そして、きっとまた平和が訪れて皆で不動堂村の屯所に戻れるはずだ。
頼もしいお二人の言葉に、私はそう思いながらも、内心の少しの不安を押し込めた。

今はただ、差し入れを運びながら私が出来ることをしなきゃいけない。
そう思いながら千鶴と共に動き回っていった。

「皆さん、冷えてきましたし、温かいお茶でもどうぞ」
「ああ、ありがとう雪村君たち。そこに置いておいてくれるかい」
「おにぎりもありますので、時間がある時にでも召し上がってください」
「助かる。今日は朝から何も口にしていなかったからな」

お茶と直ぐに食べることができるおにぎりを広間へと運んでいれば、斎藤さんと井上さんたちはなにやら地図を覗き込んでいる所だった。
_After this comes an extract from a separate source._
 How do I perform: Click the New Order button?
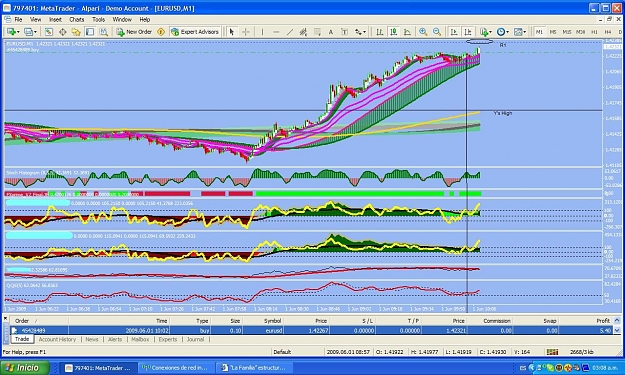(x=134, y=32)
「南に宇治川がある以上、恐らく敵軍が布陣するのは北か西か」
「はい。それなりの数が集まるとなると、ある程度の場所が絞れてくるかと。……しかし、薩長軍はずいぶんと気勢を上げているようですね」
「幕府から実権を取り上げて、勢いづいているのだろう。士気が高いとなると厄介だな」
「とはいえ、全体の兵数ではこちらが大きく上回っているからね。防衛戦なら案ずることはないさ。私たちは私たちの役目を果たせばいい」

井上さんの言葉に、斎藤さんと山崎さんは同意の意味で頷きを返す。
そんな彼らの様子を見ながら、そのあとも私と千鶴は差し入れを届けたり、他の隊士の方たちとも話したりしみていた。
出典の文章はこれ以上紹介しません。